- (a) An independent review organization shall notify the patient or a representative of the patient, the patient's provider of record, the utilization review agent, the payor, and the department of a determination made in an independent review.
(b) The notification required by this section must be mailed or otherwise transmitted not later than the earlier of:
- (1) The 15th day after the date the independent review organization receives the information necessary to make a determination; or
- (2) the 20th day after the date the independent review organization receives the request for the independent review.
(c) In the case of a life-threatening condition, the notification must be by telephone to be followed by facsimile, electronic mail, or other method of transmission not later than the earlier of:
- (1) the 5th day after the date the independent review organization receives the information necessary to make a determination; or
- (2) the 8th day after the date the independent review organization receives the request for independent review.

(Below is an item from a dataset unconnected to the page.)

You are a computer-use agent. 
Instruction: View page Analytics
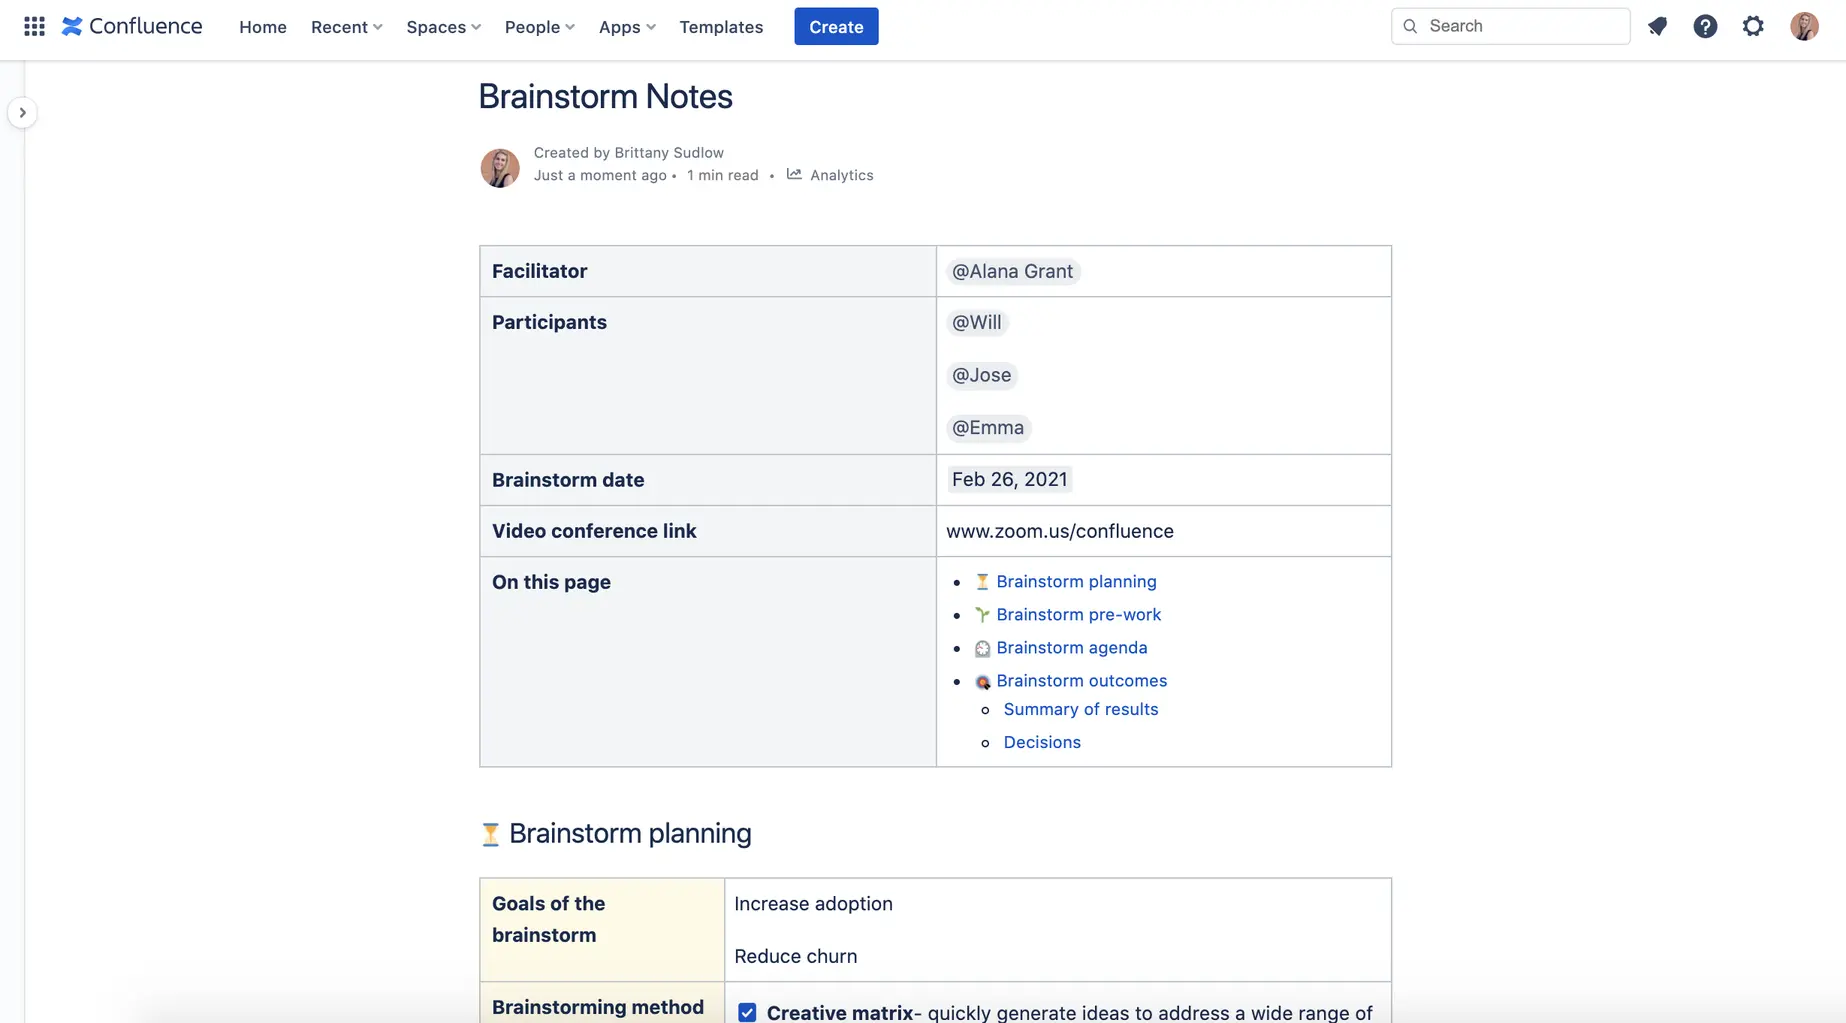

(d) Notification of determination by the independent review organization is required to include at a minimum:
(1) a listing of all recipients of the notification of determination as described in subsection (a) of this section, identifying for each:
- (A) the name; and
(B) as applicable to the manner of transmission used to issue the notification of determination to the recipient:
- (i) mailing address;
- (ii) facsimile number; or
- (iii) electronic mail address;
- (2) the date of the original notice of the decision, and if amended for any reason, the date of the amended notification of decision;
- (3) the independent review case number assigned by the department;
- (4) the name of the patient;
- (5) a statement of whether the type of coverage is health insurance, workers' compensation, or workers' compensation health care network;
- (6) a statement of whether the context of the review is preauthorization, concurrent utilization review, or retrospective utilization review of health care services;
- (7) the name and certificate number of the independent review organization;
- (8) a description of the services in dispute;
- (9) a complete list of the information provided to the independent review organization for review, including dates of service and document dates where applicable;
- (10) a description of the qualifications of the reviewing physician or provider;
(11) a statement that the review was performed without bias for or against any party to the dispute and that the reviewing physician or provider has certified that no known conflicts of interest exist between the reviewer and:
- (A) the patient;
- (B) the patient's employer, if applicable;
- (C) the insurer;
- (D) the utilization review agent;
- (E) any of the treating physicians or providers; or
- (F) any of the physicians or providers who reviewed the case for determination prior to referral to the independent review organization, and that the review was performed without bias for or against any party to the dispute;
- (12) a statement that the independent review was performed by a health care provider licensed to practice in Texas if required by applicable law and of the appropriate professional specialty;
(13) a statement that there is no known conflict of interest between the reviewer, the IRO, and/or any officer or employee of the IRO with:
- (A) the patient;
- (B) the provider requesting independent review;
- (C) the provider of record;
- (D) the utilization review agent;
- (E) the payor; and
- (F) the certified workers' compensation health care network, if applicable;
- (14) a summary of the patient's clinical history;
- (15) the review outcome, clearly stating whether or not medical necessity or appropriateness exists for each of the health care services in dispute and whether the health care services in dispute are experimental or investigational, as applicable;
- (16) a determination of the prevailing party if applicable;
- (17) the analysis and explanation of the decision, including the clinical bases, findings and conclusions used to support the decision;
- (18) a description and the source of the review criteria that were utilized to make the determination;
- (19) a certification by the independent review organization of the date that the decision was sent to all of the recipients of the notification of determination as required in subsection (a) of this section via U.S. Postal Service or otherwise transmitted in the manner indicated on the form; and
- (20) for independent reviews of health care services provided under the Labor Code Title 5 or the Insurance Code Chapter 1305, any information required by §133.308 of this title (relating to MDR by Independent Review Organizations); and
- (21) notice of applicable appeal rights under the Insurance Code Chapter 1305 and the Labor Code Title 5, and instructions concerning requesting such appeal.
- (e) Example templates for the notification of determination regarding health and workers' compensation cases may be found on the department's website at http://www.tdi.state.tx.us/forms.
Source Note:The provisions of this §12.206 adopted to be effective November 26, 1997, 22 TexReg 11363; amended to be effective December 26, 2010, 35 TexReg 11281.